● **PROBLEM TO SOLVE**: Down to the last line, repeat the data below exactly.

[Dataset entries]

[Start of section]

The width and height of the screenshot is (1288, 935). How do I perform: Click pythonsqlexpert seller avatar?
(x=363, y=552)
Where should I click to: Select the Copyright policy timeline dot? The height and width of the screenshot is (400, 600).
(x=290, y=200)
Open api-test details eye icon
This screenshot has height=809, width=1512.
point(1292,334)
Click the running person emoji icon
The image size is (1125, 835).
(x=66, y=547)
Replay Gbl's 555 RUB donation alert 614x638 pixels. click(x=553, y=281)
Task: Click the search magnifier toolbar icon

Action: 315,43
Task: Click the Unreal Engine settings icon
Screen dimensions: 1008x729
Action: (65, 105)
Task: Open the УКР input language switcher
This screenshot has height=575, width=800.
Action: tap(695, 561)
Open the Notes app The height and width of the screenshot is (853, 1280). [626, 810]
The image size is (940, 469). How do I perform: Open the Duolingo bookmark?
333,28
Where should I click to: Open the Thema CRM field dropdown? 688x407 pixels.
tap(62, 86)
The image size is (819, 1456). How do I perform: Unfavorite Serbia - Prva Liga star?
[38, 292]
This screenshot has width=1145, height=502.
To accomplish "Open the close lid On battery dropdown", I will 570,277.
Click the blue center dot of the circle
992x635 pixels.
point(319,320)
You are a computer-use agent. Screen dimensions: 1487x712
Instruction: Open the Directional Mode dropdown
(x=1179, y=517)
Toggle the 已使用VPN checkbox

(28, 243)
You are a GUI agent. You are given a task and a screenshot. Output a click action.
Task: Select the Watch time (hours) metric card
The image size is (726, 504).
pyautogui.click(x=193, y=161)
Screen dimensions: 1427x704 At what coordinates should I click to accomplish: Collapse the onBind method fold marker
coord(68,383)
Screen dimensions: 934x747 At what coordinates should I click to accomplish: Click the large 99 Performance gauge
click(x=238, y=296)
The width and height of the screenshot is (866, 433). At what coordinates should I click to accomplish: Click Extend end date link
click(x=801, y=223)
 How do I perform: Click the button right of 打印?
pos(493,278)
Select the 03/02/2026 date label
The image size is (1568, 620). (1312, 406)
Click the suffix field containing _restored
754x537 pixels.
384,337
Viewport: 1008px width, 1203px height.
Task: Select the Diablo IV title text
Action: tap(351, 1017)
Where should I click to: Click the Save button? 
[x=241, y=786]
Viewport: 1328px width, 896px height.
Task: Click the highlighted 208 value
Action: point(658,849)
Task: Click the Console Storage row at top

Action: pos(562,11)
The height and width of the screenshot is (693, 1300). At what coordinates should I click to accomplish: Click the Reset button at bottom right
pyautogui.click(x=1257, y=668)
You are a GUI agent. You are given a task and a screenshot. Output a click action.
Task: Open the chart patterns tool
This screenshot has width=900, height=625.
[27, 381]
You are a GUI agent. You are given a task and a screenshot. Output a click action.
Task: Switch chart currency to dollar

[End of section]

● **ANSWER**:
The width and height of the screenshot is (1288, 935). How do I perform: Click pythonsqlexpert seller avatar?
(x=363, y=552)
Where should I click to: Select the Copyright policy timeline dot? The height and width of the screenshot is (400, 600).
(x=290, y=200)
Open api-test details eye icon
This screenshot has height=809, width=1512.
point(1292,334)
Click the running person emoji icon
The image size is (1125, 835).
(x=66, y=547)
Replay Gbl's 555 RUB donation alert 614x638 pixels. click(x=553, y=281)
Task: Click the search magnifier toolbar icon

Action: 315,43
Task: Click the Unreal Engine settings icon
Screen dimensions: 1008x729
Action: (65, 105)
Task: Open the УКР input language switcher
This screenshot has height=575, width=800.
Action: tap(695, 561)
Open the Notes app The height and width of the screenshot is (853, 1280). [626, 810]
The image size is (940, 469). How do I perform: Open the Duolingo bookmark?
333,28
Where should I click to: Open the Thema CRM field dropdown? 688x407 pixels.
tap(62, 86)
The image size is (819, 1456). How do I perform: Unfavorite Serbia - Prva Liga star?
[38, 292]
This screenshot has width=1145, height=502.
To accomplish "Open the close lid On battery dropdown", I will 570,277.
Click the blue center dot of the circle
992x635 pixels.
point(319,320)
You are a computer-use agent. Screen dimensions: 1487x712
Instruction: Open the Directional Mode dropdown
(x=1179, y=517)
Toggle the 已使用VPN checkbox

(28, 243)
You are a GUI agent. You are given a task and a screenshot. Output a click action.
Task: Select the Watch time (hours) metric card
The image size is (726, 504).
pyautogui.click(x=193, y=161)
Screen dimensions: 1427x704 At what coordinates should I click to accomplish: Collapse the onBind method fold marker
coord(68,383)
Screen dimensions: 934x747 At what coordinates should I click to accomplish: Click the large 99 Performance gauge
click(x=238, y=296)
The width and height of the screenshot is (866, 433). At what coordinates should I click to accomplish: Click Extend end date link
click(x=801, y=223)
 How do I perform: Click the button right of 打印?
pos(493,278)
Select the 03/02/2026 date label
The image size is (1568, 620). (1312, 406)
Click the suffix field containing _restored
754x537 pixels.
384,337
Viewport: 1008px width, 1203px height.
Task: Select the Diablo IV title text
Action: tap(351, 1017)
Where should I click to: Click the Save button? 
[x=241, y=786]
Viewport: 1328px width, 896px height.
Task: Click the highlighted 208 value
Action: point(658,849)
Task: Click the Console Storage row at top

Action: pos(562,11)
The height and width of the screenshot is (693, 1300). At what coordinates should I click to accomplish: Click the Reset button at bottom right
pyautogui.click(x=1257, y=668)
You are a GUI agent. You are given a task and a screenshot. Output a click action.
Task: Open the chart patterns tool
This screenshot has width=900, height=625.
[27, 381]
You are a GUI agent. You are given a task and a screenshot. Output a click action.
Task: Switch chart currency to dollar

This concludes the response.